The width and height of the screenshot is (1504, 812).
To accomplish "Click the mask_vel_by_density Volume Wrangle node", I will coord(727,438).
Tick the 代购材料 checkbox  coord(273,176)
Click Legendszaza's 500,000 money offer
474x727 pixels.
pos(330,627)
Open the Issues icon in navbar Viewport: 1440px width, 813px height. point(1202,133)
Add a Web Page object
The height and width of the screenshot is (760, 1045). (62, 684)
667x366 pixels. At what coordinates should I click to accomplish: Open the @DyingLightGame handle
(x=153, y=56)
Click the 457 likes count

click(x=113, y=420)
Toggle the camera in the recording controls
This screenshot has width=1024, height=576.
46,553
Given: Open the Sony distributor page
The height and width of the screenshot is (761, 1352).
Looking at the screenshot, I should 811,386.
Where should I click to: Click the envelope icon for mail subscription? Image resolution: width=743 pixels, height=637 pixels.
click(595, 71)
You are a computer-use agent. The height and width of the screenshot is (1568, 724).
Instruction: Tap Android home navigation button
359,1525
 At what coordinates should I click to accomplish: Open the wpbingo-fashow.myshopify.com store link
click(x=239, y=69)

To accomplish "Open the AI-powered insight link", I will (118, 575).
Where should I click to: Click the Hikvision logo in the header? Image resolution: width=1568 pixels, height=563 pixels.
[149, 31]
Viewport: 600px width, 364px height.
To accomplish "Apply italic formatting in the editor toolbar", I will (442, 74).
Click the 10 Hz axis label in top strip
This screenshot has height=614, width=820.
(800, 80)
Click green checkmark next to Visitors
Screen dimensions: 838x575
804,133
::::::::
[ABOUT THIS EXERCISE]
Your output should consist only of the lines from the one containing "667x366 pixels. At" to the end of the records above, each retyped exactly.

[ANSWER FOR THIS EXERCISE]
667x366 pixels. At what coordinates should I click to accomplish: Open the @DyingLightGame handle
(x=153, y=56)
Click the 457 likes count

click(x=113, y=420)
Toggle the camera in the recording controls
This screenshot has width=1024, height=576.
46,553
Given: Open the Sony distributor page
The height and width of the screenshot is (761, 1352).
Looking at the screenshot, I should 811,386.
Where should I click to: Click the envelope icon for mail subscription? Image resolution: width=743 pixels, height=637 pixels.
click(595, 71)
You are a computer-use agent. The height and width of the screenshot is (1568, 724).
Instruction: Tap Android home navigation button
359,1525
 At what coordinates should I click to accomplish: Open the wpbingo-fashow.myshopify.com store link
click(x=239, y=69)

To accomplish "Open the AI-powered insight link", I will (118, 575).
Where should I click to: Click the Hikvision logo in the header? Image resolution: width=1568 pixels, height=563 pixels.
[149, 31]
Viewport: 600px width, 364px height.
To accomplish "Apply italic formatting in the editor toolbar", I will (442, 74).
Click the 10 Hz axis label in top strip
This screenshot has height=614, width=820.
(800, 80)
Click green checkmark next to Visitors
Screen dimensions: 838x575
804,133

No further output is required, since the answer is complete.